Qualitative data revealed the following:
Notions of the disease were in 2 domains - socio-cultural and spiritual (outbreak believed to be caused by angry gods, evil spirits and witchcraft affliction. These notions initially affected receptivity to health promotion messages and treatment but within 3 weeks many said they realised "this is no ordinary disease that sacrifice to the gods can control"
Naming the disease: Ebola is called 'touch and die' disease or 'virus of quick death'
Beliefs that may impede Ebola control: "Not performing traditional burial rites is dishonouring the dead and may bring repercussions". Because of this some said they would rather hide and bury their dead in the "evil forest" than hand them over to health workers. "Not touching or caring for sick relatives means abandonment and is culturally wrong", so they touch and care for the sick, even if they have Ebola. "Family members should be in close contact with one another"
Social and cultural practices that may impede control measures: culture that is heavily reliant on close physical contact, especially during illness; traditional greeting which includes hugging, touching and shaking hands; funeral/burial rites where family members touch, kiss, wash and dress the corpse; family members sleeping on same bed or mat; hunting and eating of "bush meat".

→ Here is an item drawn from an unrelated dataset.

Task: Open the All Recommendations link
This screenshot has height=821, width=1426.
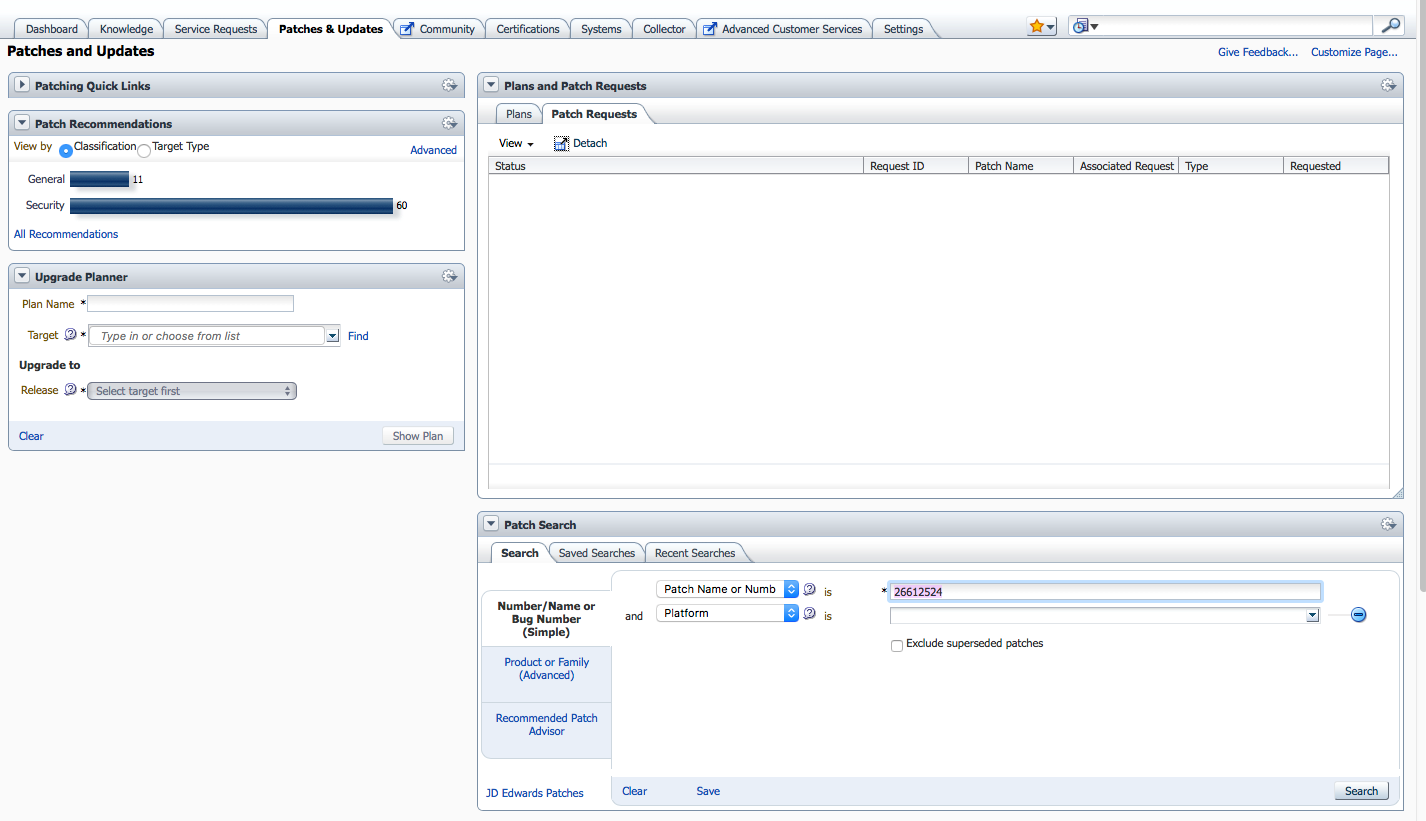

Behavioural responses that enhance control: taking personal responsibility for self protection; suspension of traditional way of greeting and following the "no touching" rule; suspension of public funerals and traditional funeral rites; use of strategically placed public hand washing kits & hand sanitizers; carrying hand sanitizers in handbags and pockets to enhance accessibility.
Issues of Concerns: stigmatization of infected people and their families; burial of the dead in "culturally unacceptable manner"; isolation/quarantining of contacts ("they just take you away to an unknown place and your family cannot visit"; so people generally run away to avoid being quarantined)
Quantitative data: results showed that nurses of varying levels of education and years of experience and 92.9% were female. Only 41.2% nurses (especially younger nurses and those qualified within the past five years), were able to identify the Ebola- related socio-cultural factors; 55.3% did not see socio-cultural factors as playing any important role in Ebola care. Only 22.4% agreed that they needed training in socio-cultural care of Ebola patients. These results reveal low level of preparedness of nurses to deal with the socio-cultural issues of the Ebola epidemic and provide relevant socio-cultural care.
Effective control of EVD does not only involve screening, isolating and treating cases but also requires an understanding and consideration of the psychological, socio-cultural and behavioural responses to the disease in the general population. Lack of knowledge of these factors hinders the ability of nurses to give effective health promotion and provide culturally-relevant care to Ebola patients and psychosocial counselling to family members. In the face of socially and culturally complex impacts of Ebola disease, the explanatory model is valuable in describing people’s views of the course of illness and developing a framework for culturally capable care by the nurse (Hewlett & Amola, 2003).
Certain socio-cultural beliefs and practices may influence Ebola control in Nigeria but nurses working in the community do not have adequate knowledge of these and this affects their preparedness for culturally capable Ebola care.